I can also import global data in only 2 hours.

# you can calibrate the weight nicely by tuning the fields specifically: https://github.com/christophlingg/photon/blob/master/website/photon/app.py#L29

# solves lot of proplems like one digit housenumbers for example. raw and edgengram tokens are queried simultaneously while they still have different boosts, that’s great!

downside is apparently that fuzzy is not working, haven’t tried it yet. Are you sure about this yohan?

I have also extended the test framework a little bit. But it’s still in progress.

I will dig on it further tomorrow but I did not expect that you will have something ready already by the end of this week. Do you have some time tomorrow for a chat? I think it makes sense to exchange our findings and care about coordination.

Cheers,
Christoph

Am 17.06.2014 um 17:22 schrieb Yohan Boniface <ybon at enix.org>:

> Next sprint in Paris this Thursday evening :)
> We will focus on finishing the "positive scoring" branch. I'm confident we can reach a stable state.
> I think I will dedicate some time on Thursday to prepare everything, and on Friday to finish.
> Christoph, if you have some time Thursday or Friday, we can do a pair session so I explain you everything we have done yet on the search logic.
> 
> Yohan
> 
> On 06/09/2014 05:33 PM, Christoph Lingg [mobil] wrote:
>> I'll have a look on the plugin. For testing purposes I disabled tf/idf by changing the scoring method to replace (instead of multiply).

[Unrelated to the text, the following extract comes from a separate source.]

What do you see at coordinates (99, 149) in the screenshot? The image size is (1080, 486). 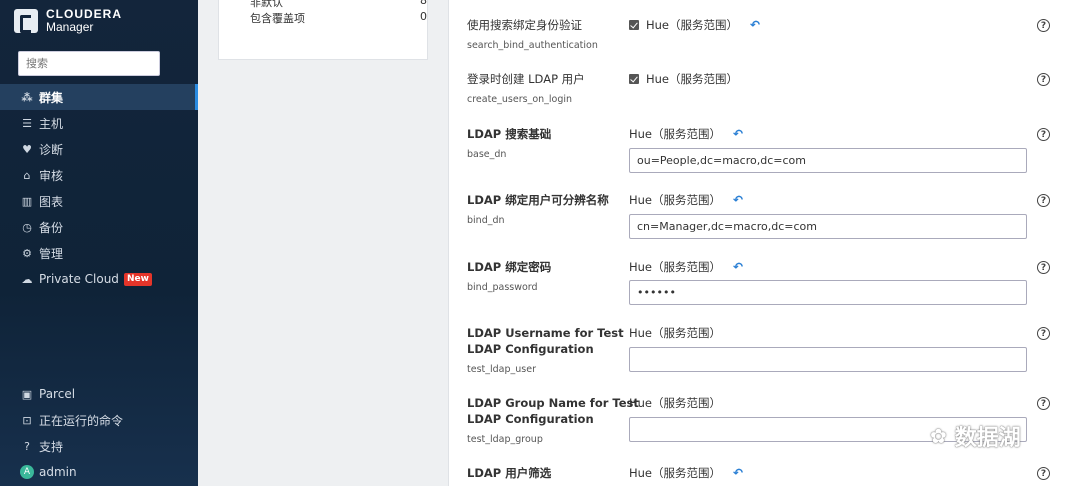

Results were good but maybe I is not that, anyway I need a closer look on it.
>> 
>> I will work on a fuzzyless version next week then and add German test cases step by step. Would be helpful if I can get your advice when I need some help. Maybe that's possible?
>> 
>> If it is tricky and complex to summarise  fuzzy and fuzzless results in one es query, maybe it is worth to try an alternative approach that came up in my mind: we can first query without fuzzy then with fuzzy and merge both results to a final result list. Nonfuzzy results in first, third, fifth place whist fuzzy results in second, fourth ... I'll give it a try. Same could be done with location bias.
>> 
>> I would like to join you that weekend and it would definitely make sense, but exactly this weekend is difficult for me ;-(
>> 
>> Yohan Boniface <ybon at enix.org> schrieb am 09.06.2014:
>>> On 06/09/2014 03:15 PM, Christoph Lingg [mobil] wrote:
>>>> #2 search logic
>>>> This is a little bit a black box for me as I am not aware of the
>>> current state of yohan's work. Can you give an update and an outlook?
>>> How can one support you? I thought we might make a small sprint (1-2
>>> days) so we can work on it together? Some komoot background: in komoot
>>> we still use a very old version of photon (still solr) and have some
>>> severe bugs (even some big cities cannot be found) I am keen to work on
>>> a search logic that resolves those bugs (a basic version is already
>>> satisfying in the first step maybe without fuzzy). So I can easily
>>> justify towards komoot to work on this some days.
>>> 
>>> I'm in two weeks of Mozilla sprint, so no time at all until next
>>> week-end for me.
>>> Code side, the summary is that
>>> https://github.com/komoot/photon/tree/positivescoring is the best
>>> search
>>> logic we had.
>>> But custom similarity is still not working.
>>> And I think we will want it in any case.
>>> So one think that you can do to help is to make the plugin work
>>> (https://github.com/yohanboniface/elasticsearch-photon-similarity),
>>> because we will need to take control of TF/IDF (basically, we don't
>>> want
>>> it I think).
>>> The other think is to add many search tests for Germany.
>>> If there is hurry in the air, you can still remove the fuzzy part from
>>> any of the branches, and the good results will magically grow ;) But
>>> fuzzy is the current challenge ;)
>>> I'm not sure I will work on photon next week-end, but for sure next
>>> week.
>>> I'm planning a new sprint on photon in Paris on June 28/29th, on
>>> Mozilla
>>> office, could you join maybe?
>>